TO DO: Put the lines of the items into a JSON list of strings, one string per line with blank lines left out. Begin at the line that has "Paragliding (231, 1518)" and stop after the last line of the items.

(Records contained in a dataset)
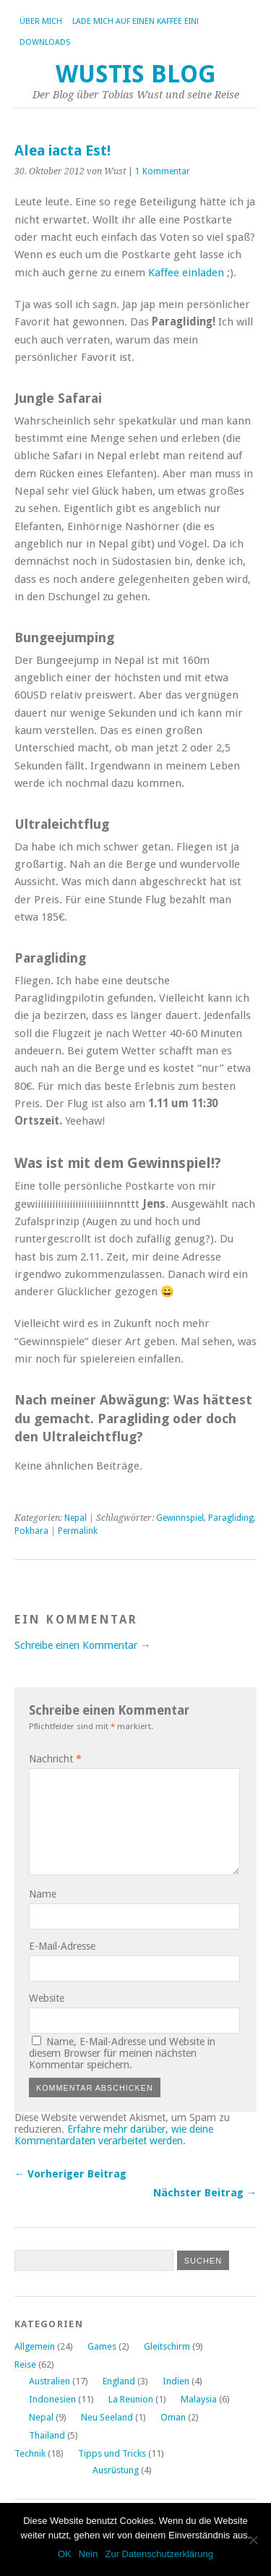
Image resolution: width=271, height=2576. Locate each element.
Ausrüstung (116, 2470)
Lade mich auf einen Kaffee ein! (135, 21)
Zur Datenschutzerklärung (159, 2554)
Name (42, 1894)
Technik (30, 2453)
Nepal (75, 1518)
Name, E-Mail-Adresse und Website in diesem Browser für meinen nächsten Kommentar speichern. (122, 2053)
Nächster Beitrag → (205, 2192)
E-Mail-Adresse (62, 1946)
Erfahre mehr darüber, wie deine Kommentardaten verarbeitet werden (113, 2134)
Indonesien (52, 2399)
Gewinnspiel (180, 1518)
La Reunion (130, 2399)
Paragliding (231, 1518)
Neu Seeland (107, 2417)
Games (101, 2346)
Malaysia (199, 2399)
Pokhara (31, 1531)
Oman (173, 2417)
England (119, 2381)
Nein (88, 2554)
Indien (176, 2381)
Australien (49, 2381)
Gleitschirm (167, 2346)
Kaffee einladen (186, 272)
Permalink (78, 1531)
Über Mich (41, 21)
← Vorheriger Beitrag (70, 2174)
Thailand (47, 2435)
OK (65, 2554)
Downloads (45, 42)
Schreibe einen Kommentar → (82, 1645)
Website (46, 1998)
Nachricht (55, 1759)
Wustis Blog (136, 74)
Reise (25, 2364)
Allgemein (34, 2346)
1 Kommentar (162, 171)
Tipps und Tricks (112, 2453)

WRITTEN SOLUTION:
[
  "Paragliding (231, 1518)",
  "Neu Seeland (107, 2417)",
  "Games (101, 2346)",
  "Malaysia (199, 2399)",
  "Pokhara (31, 1531)",
  "Oman (173, 2417)",
  "England (119, 2381)",
  "Nein (88, 2554)",
  "Indien (176, 2381)",
  "Australien (49, 2381)",
  "Gleitschirm (167, 2346)",
  "Kaffee einladen (186, 272)",
  "Permalink (78, 1531)",
  "Über Mich (41, 21)",
  "← Vorheriger Beitrag (70, 2174)",
  "Thailand (47, 2435)",
  "OK (65, 2554)",
  "Downloads (45, 42)",
  "Schreibe einen Kommentar → (82, 1645)",
  "Website (46, 1998)",
  "Nachricht (55, 1759)",
  "Wustis Blog (136, 74)",
  "Reise (25, 2364)",
  "Allgemein (34, 2346)",
  "1 Kommentar (162, 171)",
  "Tipps und Tricks (112, 2453)"
]